One of the most interesting aspects of the modern NFL is how quickly positions can evolve and swing in and out of fashion.
Few have changed more in the last few years than the tight end position. A decade ago, tight ends were largely blockers, smaller offensive tackles who could be moved around, be safety blankest for quarterbacks, and occasionally use their size in the endzone.
Fast forward a few years and the position has been revolutionized. Players who were too small to be tight ends used to be “positionless tweeners” are now “hybrids,” and their blend of size and athleticism has made them some of the most dangerous weapons in the NFL. At the same time, the fullback position has faded from NFL rosters, only to re-emerge on some as an “H-Back,” which blends the tight end and fullback into a single, versatile player.
Not every team has one, either, or both of these players, but with teams constantly searching for a competitive advantage, some teams could look to add a hybrid tight end or H-Back to their roster. In that case, Alabama’s Irv Smith Jr. becomes particularly interesting. He emerged as a high-upside tight end and brings with him Alabama’s pedigree, but also has the frame and versatility to play multiple roles in an offense.
- Versatile player. Lined up at tight end, fullback, slot receiver, and wide receiver depending on the playcall.
- Good route running and reliable hands as a receiver.
- Capable blocker in both the run and pass games.
- Enough speed to attack the seam.
- Solid short-area quickness and some yards after catch ability.
- Good awareness and football IQ.
- Not built as a “traditional” tight end.
- Good, but not an explosive athlete.
- Only one year of starting experience.
What They’re Saying
Smith is still green in terms of overall experience, which shows up in run-blocking and route-running, but he has plenty of talent and is likely to get much better in both areas. He has combination tight end talent but really flashes as a move blocker at fullback or wingback spots. His buildup speed sets him apart as a big, field-stretching option and once he gets rolling after the catch. O.J. Howard was bigger, and a better athlete, but like Howard, Smith offers Pro Bowl potential as a well-rounded tight end prospect.
- Lance Zierlein (NFL.com - Scouting Report)
Does He Fit The Giants?
If the Giants find themselves with an opening at tight end, Smith would be a solid addition.
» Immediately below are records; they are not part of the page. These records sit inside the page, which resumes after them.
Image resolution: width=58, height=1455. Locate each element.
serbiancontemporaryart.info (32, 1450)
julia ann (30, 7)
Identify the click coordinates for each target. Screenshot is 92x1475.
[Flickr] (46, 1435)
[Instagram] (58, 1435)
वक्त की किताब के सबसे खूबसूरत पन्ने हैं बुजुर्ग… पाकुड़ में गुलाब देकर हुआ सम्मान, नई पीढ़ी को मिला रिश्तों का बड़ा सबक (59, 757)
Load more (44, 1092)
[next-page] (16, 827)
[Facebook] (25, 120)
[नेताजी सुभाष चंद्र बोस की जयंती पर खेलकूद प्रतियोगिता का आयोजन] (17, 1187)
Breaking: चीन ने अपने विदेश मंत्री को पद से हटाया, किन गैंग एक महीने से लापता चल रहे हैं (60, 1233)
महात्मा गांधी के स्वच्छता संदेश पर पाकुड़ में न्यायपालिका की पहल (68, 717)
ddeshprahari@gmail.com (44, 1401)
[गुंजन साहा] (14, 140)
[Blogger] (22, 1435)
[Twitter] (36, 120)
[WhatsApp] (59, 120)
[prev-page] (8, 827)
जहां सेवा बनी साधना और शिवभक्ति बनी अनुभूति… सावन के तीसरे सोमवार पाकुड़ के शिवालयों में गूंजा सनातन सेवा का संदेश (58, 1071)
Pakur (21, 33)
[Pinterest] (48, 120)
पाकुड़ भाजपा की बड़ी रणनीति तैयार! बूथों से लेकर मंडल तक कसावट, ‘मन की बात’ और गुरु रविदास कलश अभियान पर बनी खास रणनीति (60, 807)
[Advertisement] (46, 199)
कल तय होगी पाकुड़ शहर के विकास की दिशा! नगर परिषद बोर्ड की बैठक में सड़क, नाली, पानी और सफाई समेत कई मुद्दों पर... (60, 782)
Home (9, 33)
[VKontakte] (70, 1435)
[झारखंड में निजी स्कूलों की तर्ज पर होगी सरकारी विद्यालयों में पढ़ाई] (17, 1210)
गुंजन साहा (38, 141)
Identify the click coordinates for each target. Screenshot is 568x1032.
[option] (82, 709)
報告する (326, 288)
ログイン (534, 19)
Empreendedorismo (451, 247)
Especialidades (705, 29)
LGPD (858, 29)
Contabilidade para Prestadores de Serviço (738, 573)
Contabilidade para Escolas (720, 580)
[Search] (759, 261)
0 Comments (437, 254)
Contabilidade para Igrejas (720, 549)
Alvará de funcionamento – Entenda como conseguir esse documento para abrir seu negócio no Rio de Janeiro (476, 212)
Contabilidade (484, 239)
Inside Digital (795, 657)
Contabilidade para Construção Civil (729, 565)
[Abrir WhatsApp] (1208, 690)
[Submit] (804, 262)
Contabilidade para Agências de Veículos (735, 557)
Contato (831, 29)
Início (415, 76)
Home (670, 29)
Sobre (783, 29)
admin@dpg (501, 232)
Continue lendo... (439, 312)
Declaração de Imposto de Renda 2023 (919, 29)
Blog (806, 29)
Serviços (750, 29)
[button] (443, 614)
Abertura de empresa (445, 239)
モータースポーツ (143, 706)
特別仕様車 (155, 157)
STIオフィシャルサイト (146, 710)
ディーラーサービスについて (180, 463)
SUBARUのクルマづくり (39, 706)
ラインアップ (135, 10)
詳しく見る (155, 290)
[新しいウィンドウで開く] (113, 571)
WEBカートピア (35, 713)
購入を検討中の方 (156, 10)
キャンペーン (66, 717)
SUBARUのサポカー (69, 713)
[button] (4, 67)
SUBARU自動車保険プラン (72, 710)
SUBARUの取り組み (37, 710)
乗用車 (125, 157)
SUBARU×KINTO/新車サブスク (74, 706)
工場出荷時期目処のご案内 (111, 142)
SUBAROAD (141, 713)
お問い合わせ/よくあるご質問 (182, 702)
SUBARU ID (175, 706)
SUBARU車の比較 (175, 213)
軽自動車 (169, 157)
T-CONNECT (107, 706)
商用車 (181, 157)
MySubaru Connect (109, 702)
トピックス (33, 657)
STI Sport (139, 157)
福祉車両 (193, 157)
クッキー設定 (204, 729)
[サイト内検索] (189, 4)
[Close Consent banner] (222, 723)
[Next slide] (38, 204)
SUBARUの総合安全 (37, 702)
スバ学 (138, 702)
He doesn’t have the “power forward” build of a lot of modern tight ends, but instead is much more of an “H-Back.” But that works for the Giants’ offense, which moves players around, shuffling them in and out of the backfield. Paired with Evan Engram, Saquon Barkley, and Eli Penny, the Giants could use Smith to present a formidable “heavy” formation, but still have a variety of dangerous pass catchers on the field. It is the same offensive philosophy which both the San Francisco 49ers and Los Angeles Rams used to great effectiveness -- that is, presenting a look with personnel and formation, then attacking how the defense responds to that look.
Smith is a solid blocker, both at the line of scrimmage as a tight end, in the backfield as a lead blocker, and in space on screen plays. His hands are reliable and he has enough speed to be a vertical threat to attack Cover 2 and Cover 3 defenses.